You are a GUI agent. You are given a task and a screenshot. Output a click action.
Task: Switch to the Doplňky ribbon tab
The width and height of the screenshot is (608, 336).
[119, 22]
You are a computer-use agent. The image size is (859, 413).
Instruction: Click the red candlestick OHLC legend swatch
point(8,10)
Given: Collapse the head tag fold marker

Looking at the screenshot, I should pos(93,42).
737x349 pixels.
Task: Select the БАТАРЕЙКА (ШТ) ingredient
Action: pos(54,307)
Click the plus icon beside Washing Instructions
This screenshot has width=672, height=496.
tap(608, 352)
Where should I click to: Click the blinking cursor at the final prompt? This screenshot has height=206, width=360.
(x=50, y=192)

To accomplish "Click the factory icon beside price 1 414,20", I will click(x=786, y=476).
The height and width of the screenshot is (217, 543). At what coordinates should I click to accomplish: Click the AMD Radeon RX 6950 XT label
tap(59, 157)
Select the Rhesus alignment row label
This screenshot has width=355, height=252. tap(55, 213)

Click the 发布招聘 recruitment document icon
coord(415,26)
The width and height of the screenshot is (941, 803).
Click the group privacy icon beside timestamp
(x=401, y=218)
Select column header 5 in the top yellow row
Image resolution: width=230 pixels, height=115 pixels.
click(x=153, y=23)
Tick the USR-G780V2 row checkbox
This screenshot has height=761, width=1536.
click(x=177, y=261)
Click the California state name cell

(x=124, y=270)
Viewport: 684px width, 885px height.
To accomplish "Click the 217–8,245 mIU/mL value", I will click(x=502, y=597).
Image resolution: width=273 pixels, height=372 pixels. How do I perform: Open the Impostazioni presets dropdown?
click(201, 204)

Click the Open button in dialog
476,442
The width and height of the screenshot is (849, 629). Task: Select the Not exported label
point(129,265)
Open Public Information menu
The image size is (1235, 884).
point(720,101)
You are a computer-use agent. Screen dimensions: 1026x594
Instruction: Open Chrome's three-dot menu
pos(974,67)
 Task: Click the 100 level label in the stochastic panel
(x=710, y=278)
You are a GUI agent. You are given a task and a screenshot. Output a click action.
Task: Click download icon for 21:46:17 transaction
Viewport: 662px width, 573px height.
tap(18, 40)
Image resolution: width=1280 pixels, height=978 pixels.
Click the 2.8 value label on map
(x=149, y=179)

**TASK PROMPT**
From the material above, please return each line containing "agent".

**PROBLEM SOLUTION**
You are a GUI agent. You are given a task and a screenshot. Output a click action.
You are a computer-use agent. The image size is (859, 413).
You are a computer-use agent. Screen dimensions: 1026x594
You are a GUI agent. You are given a task and a screenshot. Output a click action.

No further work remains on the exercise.